SIGNED, sealed and delivered and ready for the project application phase.
That's how fast Goldfields Voluntary Regional Organisation of Councils (GVROC) for Regional Climate Alliance (RCA) co-ordinator Niki Curtis moves after only two months in her new role.
Last year the GVROC won funding as part of the Regional Climate Alliance Program, a government-funded project, to help the regions take steps towards climate change, energy and sustainability.
Two climate alliances were chosen for the program, GVROC and the South Coast Alliance.
Both of these organisations will share in the $420,000 to employ a RCA co-ordinator and fund the climate adaptation and mitigation projects.
Inspired by the challenge Ms Curtis was drawn to the role.
"I am really passionate about regional development and sustainability so when I saw the job advertised I thought 'oh that's actually a fantastic next step for coming back to the region'," Ms Curtis said.
With nine shires, including the Shire of Coolgardie, Shire of Dundas, Shire of Esperance, City of Kalgoorlie-Boulder, Shire of Laverton, Shire of Leonora, Shire of Menzies, Shire of Ngaanyatjarraku and the Shire of Wiluna, it's not a role for the faint of heart.
"It's been great, they are really embracing it, it's such a massive area and so diverse," she said.
"They all have really good governance, which was in place since GVROC started and a good understanding that sometimes the focus isn't going to suit all of them, but they can still learn something from it.
"So it's been surprisingly easy to work with all nine, it's a bit difficult however to get to visit all of them."
The GVROC takes up one third of the State and has between 55,000 to 60,000 people who call these shires home.
The large and diverse land presents a unique set of challenges when it comes to providing solutions.
So to start, three projects were put forward for the GVROC's approval, which have now all been signed off on, and the application process begins.
The first project is a baseline study to measure carbon emission reductions.

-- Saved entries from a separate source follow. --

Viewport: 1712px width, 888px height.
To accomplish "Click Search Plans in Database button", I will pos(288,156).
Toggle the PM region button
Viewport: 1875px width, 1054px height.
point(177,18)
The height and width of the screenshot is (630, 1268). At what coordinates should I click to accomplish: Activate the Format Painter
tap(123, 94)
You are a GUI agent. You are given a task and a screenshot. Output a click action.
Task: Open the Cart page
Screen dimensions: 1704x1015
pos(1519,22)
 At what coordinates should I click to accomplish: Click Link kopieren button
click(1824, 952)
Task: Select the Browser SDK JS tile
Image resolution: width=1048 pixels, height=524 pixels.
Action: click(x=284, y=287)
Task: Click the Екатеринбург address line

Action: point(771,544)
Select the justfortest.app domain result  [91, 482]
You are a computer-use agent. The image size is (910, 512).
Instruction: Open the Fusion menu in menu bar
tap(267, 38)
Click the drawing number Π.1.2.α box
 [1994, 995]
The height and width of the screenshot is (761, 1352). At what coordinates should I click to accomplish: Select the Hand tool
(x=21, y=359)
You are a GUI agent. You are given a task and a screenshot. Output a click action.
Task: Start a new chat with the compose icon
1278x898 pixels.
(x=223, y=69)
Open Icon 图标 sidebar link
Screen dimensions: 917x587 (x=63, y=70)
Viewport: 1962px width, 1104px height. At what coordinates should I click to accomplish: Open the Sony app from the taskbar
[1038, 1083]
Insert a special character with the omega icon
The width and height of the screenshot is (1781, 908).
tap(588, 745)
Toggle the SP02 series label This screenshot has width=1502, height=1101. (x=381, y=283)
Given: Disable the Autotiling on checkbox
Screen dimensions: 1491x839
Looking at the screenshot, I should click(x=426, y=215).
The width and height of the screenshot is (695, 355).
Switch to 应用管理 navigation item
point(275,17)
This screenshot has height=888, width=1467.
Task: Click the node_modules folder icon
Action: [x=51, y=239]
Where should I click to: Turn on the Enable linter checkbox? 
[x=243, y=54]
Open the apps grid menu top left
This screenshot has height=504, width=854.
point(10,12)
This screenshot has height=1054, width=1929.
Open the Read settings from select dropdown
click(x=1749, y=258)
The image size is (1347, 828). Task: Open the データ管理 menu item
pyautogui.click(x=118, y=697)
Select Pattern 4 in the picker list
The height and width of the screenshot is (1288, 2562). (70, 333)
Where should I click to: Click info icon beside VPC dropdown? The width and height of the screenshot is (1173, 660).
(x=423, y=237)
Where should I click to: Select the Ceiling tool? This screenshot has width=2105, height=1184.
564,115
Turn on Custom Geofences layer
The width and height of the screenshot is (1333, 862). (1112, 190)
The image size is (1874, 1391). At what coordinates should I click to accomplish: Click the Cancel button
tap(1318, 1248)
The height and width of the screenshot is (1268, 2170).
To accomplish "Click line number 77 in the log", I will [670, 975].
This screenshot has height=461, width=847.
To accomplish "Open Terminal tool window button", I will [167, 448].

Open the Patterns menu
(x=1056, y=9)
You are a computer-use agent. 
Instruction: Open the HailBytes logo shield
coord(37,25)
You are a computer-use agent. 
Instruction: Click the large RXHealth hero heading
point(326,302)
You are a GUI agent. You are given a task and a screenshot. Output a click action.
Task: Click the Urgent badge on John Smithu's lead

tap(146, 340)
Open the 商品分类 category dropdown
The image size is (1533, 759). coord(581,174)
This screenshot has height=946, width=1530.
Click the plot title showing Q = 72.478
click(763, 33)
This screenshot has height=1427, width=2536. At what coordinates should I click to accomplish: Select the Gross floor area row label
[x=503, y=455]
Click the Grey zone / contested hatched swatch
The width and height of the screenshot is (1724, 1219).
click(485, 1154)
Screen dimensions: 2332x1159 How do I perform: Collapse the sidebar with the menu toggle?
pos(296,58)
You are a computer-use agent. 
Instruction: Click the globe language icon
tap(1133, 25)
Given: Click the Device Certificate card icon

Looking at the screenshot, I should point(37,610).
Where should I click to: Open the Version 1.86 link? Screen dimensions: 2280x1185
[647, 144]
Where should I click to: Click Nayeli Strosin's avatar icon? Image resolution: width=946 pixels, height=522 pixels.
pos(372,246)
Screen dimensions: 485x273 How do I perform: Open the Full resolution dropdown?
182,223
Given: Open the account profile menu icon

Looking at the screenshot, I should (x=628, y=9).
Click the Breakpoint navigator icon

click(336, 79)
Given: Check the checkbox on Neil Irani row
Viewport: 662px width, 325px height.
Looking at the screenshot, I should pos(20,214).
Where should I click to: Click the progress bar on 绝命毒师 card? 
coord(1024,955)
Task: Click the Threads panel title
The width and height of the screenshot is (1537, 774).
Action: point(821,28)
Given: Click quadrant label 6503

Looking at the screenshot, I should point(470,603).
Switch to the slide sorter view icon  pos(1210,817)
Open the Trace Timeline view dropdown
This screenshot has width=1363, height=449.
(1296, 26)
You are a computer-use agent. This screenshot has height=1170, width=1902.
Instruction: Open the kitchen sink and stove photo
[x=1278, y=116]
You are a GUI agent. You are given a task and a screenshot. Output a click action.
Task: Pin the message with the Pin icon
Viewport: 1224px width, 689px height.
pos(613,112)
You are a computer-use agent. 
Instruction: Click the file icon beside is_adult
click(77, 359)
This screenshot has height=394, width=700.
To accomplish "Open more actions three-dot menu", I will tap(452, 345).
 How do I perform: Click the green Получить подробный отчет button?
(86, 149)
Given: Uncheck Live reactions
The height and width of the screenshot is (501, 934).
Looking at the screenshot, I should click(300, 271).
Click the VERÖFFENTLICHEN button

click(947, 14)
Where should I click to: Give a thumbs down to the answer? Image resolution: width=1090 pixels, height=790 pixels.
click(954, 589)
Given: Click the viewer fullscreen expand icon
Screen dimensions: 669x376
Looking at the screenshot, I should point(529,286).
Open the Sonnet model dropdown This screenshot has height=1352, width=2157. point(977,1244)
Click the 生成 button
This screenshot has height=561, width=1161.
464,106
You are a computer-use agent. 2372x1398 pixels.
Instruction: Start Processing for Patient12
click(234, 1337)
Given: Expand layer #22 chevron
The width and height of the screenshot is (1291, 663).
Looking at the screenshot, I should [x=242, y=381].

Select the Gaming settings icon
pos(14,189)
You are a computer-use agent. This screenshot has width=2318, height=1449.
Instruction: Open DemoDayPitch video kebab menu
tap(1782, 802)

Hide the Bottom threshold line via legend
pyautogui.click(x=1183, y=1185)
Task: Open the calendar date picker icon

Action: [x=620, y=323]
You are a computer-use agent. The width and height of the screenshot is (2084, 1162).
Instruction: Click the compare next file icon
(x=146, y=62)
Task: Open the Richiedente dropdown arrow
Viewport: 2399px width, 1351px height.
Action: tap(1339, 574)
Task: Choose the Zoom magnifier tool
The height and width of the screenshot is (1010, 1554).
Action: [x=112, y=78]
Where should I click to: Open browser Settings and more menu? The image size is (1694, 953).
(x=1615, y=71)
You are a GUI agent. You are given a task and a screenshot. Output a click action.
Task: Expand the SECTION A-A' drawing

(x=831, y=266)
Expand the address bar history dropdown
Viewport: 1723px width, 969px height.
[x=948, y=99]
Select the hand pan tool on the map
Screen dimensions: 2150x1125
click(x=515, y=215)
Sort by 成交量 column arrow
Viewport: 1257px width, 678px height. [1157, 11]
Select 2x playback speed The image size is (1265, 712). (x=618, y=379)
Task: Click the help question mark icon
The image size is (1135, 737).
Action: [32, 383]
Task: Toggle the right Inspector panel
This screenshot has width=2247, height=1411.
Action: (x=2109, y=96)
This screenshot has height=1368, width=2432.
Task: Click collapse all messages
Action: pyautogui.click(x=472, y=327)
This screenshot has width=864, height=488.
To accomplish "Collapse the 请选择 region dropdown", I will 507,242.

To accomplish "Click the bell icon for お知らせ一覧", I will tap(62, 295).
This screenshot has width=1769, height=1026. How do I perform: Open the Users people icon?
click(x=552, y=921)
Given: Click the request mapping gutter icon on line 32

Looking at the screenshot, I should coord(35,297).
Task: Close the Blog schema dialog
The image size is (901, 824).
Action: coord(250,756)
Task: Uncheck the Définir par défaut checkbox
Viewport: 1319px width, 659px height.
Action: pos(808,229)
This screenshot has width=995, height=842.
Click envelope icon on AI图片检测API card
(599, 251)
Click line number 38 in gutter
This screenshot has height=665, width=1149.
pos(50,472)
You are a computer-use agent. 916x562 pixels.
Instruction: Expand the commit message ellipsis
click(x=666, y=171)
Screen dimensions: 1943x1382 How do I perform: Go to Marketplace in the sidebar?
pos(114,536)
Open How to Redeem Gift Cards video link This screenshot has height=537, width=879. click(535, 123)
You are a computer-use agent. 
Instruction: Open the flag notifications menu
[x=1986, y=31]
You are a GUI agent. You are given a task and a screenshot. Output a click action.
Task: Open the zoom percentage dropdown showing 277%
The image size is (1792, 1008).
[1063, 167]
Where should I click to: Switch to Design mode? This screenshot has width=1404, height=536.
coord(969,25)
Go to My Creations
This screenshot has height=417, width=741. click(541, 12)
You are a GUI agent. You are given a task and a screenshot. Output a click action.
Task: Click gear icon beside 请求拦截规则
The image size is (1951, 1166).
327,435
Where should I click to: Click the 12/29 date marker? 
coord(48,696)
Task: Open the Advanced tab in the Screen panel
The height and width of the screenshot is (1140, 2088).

"We will do an audit of where the local governments are at with their emissions and then provide a strategy of how they can reduce those," Ms Curtis said.
"We will also do it at a regional level, looking at industry and community.".
Ms Curtis said the first project would set up the following two by providing a starting level of measurement as they move forward.
A renewable energy audit has also been submitted and approved.
The audit will aim to understand how the current energy needs are being met, in order to assess what opportunities could be available for renewable energy projects across the region.
Finally the last project is a water strategy, which according to Ms Curtis, has not been looked at in the Goldfields-Esperance region since 2002.
As the region continues to grow, GVROC expects demand for resources, in particular good quality water, to grow.
This region however is increasingly feeling the pinch from climate change and as a result water security will be of great importance.
"Water security is a huge issue, from the agriculture region all the way up to the northern Goldfields and that's not only going to slow down economic growth, but also community resilience," she said.
While she is busy working on all of these projects, Ms Curtis hopes to visit the diverse communities GVROC represents.
"I am desperate to get up to the Aboriginal lands and visit those communities," she said
"There are 19 Aboriginal communities in our area, along with massive mining enterprises who want to invest in the region and then agriculture, which is just booming."
The position is funded for two years.